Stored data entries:
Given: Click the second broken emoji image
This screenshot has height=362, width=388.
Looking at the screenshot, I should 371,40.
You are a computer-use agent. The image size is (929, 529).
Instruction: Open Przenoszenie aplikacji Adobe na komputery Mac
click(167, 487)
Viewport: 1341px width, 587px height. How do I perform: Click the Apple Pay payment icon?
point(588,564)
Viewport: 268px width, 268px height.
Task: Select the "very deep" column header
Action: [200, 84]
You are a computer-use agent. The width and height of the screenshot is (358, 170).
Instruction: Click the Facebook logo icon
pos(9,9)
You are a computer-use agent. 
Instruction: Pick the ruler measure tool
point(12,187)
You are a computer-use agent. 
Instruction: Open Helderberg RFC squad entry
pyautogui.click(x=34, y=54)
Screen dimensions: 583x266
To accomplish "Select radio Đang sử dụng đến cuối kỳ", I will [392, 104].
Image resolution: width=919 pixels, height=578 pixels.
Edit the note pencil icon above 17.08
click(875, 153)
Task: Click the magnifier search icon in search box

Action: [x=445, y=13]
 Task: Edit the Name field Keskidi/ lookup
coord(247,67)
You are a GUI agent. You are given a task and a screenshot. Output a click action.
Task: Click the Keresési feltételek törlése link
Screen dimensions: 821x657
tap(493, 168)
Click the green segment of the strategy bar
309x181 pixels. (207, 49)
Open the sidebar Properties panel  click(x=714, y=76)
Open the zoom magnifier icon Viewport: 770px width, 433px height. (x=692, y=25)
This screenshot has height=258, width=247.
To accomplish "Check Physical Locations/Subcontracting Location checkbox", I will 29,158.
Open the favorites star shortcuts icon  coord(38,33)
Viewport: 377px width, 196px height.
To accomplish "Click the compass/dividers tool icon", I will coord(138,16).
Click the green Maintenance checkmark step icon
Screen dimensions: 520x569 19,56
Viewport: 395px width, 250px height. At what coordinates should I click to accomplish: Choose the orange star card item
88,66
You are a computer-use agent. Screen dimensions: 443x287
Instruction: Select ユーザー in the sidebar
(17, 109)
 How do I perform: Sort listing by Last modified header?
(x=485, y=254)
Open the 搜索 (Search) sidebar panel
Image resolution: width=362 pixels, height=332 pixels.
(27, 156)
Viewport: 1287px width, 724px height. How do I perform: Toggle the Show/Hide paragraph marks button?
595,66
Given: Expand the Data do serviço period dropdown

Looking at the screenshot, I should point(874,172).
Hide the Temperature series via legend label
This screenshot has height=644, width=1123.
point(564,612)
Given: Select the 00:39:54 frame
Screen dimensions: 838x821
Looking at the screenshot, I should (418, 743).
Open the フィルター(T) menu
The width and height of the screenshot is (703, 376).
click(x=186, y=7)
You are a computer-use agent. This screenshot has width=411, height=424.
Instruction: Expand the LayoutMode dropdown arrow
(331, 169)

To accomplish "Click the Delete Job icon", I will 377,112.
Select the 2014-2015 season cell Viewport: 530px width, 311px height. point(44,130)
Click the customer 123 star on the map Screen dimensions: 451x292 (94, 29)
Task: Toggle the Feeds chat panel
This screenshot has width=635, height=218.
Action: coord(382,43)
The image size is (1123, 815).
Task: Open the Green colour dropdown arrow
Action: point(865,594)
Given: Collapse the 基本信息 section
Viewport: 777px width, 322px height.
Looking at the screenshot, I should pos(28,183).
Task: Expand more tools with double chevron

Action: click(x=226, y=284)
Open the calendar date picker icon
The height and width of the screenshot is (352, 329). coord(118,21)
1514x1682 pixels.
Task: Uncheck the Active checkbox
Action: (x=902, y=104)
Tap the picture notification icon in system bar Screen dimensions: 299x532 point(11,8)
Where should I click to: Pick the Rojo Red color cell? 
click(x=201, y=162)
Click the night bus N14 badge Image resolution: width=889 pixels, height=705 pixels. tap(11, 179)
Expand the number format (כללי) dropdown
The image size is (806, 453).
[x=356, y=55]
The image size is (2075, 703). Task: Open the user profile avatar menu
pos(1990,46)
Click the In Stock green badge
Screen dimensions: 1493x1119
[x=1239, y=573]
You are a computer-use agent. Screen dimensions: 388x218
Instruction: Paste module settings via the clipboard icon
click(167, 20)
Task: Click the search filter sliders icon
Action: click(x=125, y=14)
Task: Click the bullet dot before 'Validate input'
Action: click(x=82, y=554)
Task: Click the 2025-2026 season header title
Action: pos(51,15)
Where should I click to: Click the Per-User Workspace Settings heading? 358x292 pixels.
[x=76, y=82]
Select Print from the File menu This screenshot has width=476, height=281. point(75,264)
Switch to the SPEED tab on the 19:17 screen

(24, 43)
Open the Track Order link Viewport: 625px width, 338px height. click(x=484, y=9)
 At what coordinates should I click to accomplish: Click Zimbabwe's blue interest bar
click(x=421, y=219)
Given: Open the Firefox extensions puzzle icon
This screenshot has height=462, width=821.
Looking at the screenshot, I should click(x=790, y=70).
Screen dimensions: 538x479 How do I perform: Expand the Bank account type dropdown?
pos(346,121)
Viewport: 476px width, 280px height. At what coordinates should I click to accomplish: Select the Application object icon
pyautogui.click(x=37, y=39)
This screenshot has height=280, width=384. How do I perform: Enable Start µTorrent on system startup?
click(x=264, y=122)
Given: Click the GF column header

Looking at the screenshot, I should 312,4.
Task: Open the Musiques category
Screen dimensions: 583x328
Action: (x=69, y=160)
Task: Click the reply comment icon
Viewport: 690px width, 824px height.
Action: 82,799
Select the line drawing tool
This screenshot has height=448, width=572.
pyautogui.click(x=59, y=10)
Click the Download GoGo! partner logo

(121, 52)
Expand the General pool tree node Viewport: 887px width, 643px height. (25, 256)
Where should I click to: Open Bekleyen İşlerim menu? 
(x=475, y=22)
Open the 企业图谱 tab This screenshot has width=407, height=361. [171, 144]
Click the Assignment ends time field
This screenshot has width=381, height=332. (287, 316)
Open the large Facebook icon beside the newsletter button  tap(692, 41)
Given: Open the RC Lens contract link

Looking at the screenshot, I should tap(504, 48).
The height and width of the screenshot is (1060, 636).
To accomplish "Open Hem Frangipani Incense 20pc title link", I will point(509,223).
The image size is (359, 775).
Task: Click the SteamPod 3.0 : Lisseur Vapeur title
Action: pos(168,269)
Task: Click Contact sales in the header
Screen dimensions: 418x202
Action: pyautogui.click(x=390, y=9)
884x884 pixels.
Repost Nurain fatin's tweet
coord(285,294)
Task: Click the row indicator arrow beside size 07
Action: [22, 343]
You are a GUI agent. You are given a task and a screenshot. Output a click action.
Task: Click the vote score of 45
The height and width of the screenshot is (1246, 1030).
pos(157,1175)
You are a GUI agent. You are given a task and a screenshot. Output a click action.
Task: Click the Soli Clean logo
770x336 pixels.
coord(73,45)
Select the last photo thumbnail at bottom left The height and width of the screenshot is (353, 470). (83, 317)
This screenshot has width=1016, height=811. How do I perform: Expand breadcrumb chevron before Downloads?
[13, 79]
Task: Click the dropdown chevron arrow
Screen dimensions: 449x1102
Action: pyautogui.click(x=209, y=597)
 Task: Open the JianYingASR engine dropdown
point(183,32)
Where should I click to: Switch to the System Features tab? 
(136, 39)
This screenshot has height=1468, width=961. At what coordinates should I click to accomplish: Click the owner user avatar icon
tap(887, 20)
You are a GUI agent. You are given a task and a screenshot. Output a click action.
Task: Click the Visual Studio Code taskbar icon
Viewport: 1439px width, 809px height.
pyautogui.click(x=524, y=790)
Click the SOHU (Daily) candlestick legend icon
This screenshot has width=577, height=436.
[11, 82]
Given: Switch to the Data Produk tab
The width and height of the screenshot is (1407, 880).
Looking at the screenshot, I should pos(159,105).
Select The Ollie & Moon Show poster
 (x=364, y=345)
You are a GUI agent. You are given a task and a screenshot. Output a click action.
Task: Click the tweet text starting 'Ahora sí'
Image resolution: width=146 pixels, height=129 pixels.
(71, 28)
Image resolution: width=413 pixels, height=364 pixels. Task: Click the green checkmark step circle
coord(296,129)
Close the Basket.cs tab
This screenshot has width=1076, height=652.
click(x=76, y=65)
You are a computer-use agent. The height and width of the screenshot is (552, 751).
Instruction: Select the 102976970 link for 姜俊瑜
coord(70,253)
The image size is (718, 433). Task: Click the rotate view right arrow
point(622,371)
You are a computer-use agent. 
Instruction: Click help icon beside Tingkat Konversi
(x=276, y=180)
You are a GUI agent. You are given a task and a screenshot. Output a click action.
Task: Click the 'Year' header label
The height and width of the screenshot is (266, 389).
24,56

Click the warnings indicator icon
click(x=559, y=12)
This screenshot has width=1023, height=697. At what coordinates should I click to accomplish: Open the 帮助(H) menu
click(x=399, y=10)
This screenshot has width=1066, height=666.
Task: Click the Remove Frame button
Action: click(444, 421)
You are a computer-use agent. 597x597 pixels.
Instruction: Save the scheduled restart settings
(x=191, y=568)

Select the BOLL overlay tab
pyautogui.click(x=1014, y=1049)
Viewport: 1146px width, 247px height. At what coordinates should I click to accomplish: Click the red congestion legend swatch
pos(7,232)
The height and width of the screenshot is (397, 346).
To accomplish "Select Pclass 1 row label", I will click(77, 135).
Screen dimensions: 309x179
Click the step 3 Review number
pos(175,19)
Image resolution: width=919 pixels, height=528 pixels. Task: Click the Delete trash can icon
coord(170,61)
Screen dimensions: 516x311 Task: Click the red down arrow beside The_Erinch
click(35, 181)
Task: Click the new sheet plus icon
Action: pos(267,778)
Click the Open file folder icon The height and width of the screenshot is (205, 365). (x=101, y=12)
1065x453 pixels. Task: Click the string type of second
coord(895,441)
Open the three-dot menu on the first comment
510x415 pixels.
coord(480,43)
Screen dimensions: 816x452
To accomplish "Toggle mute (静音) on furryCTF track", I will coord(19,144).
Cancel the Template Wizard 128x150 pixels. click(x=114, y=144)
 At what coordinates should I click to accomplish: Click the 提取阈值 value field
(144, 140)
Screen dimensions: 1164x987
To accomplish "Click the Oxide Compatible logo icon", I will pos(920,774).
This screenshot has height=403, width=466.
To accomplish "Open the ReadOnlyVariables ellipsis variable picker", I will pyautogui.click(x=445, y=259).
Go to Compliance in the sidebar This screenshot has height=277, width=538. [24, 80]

■ Work task
All lines from the one containing "Click the Open" through the last line of the data must be set down exactly. No other lines belong in the answer.

■ Written solution
Click the Open file folder icon The height and width of the screenshot is (205, 365). (x=101, y=12)
1065x453 pixels. Task: Click the string type of second
coord(895,441)
Open the three-dot menu on the first comment
510x415 pixels.
coord(480,43)
Screen dimensions: 816x452
To accomplish "Toggle mute (静音) on furryCTF track", I will coord(19,144).
Cancel the Template Wizard 128x150 pixels. click(x=114, y=144)
 At what coordinates should I click to accomplish: Click the 提取阈值 value field
(144, 140)
Screen dimensions: 1164x987
To accomplish "Click the Oxide Compatible logo icon", I will pos(920,774).
This screenshot has height=403, width=466.
To accomplish "Open the ReadOnlyVariables ellipsis variable picker", I will pyautogui.click(x=445, y=259).
Go to Compliance in the sidebar This screenshot has height=277, width=538. [24, 80]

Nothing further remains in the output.